# Memory Investigation
## The Problem
- 10k rows = ~350MB
- 20k rows = ~680MB
- Linear scaling suggests ~35KB per row!
- A typical trade row should be <1KB
## Where Memory Could Be Going
### 1. Data Storage (Multiple Copies)
Currently we have:
- **CsvDataSource**: `Vec<Value>` (JSON)
- **Buffer.results**: `QueryResponse` with `Vec<Value>`
- **Buffer.datatable**: `DataTable` with typed values
- **Buffer.filtered_data**: `Option<Vec<Vec<String>>>` (if filtering)

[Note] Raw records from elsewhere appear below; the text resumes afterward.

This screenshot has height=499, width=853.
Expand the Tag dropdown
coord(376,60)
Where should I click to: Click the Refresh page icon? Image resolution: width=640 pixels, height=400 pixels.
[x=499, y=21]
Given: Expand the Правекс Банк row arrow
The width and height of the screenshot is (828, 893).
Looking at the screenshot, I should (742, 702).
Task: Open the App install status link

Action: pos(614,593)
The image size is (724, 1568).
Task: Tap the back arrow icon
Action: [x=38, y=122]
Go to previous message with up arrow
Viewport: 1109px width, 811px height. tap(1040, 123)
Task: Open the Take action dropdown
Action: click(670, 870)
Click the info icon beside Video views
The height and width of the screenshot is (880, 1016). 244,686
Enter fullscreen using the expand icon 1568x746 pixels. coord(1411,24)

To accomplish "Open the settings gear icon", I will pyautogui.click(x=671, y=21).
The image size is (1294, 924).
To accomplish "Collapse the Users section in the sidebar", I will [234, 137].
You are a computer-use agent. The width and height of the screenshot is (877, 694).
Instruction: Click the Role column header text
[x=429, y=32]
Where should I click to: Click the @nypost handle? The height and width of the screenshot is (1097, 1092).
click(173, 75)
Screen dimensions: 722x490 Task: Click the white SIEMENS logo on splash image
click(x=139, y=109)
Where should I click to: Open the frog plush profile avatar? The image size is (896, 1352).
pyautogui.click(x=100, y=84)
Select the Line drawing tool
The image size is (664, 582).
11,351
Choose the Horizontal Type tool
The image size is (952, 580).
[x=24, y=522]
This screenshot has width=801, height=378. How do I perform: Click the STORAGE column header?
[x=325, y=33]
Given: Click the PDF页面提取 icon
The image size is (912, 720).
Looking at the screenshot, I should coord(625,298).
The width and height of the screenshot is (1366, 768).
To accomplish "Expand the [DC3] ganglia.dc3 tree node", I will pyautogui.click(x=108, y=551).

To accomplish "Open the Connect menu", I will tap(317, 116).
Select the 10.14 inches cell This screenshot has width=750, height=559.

So we're storing data 3-4x!
### 2. Ratatui Rendering
Every frame, we create:
- `Row` objects for visible rows (30-50)
- `Cell` objects for each cell
- String clones for each value
- Style information per cell
Even though we only show 30 rows, we might be creating more.
### 3. String Allocations
- Field names duplicated in every JSON object
- String values stored multiple times
- UTF-8 overhead
## Experiment Plan
### Test 1: Load CSV but Don't Render
```rust
// Load 20k rows
// Don't create any TUI
// Measure memory
```
### Test 2: Load CSV with Limited DataTable
```rust
// Load 20k rows into CsvDataSource
// Create DataTable with only 5k rows
// Measure memory difference
```
### Test 3: Render Only Subset
```rust
// Load all data
// But only pass 1k rows to BufferAdapter
// See if memory usage drops
```
## Quick Test Code
Let's add a memory reporting function that shows:
- CsvDataSource size
- DataTable size
- Buffer overhead
- Ratatui allocations (if possible)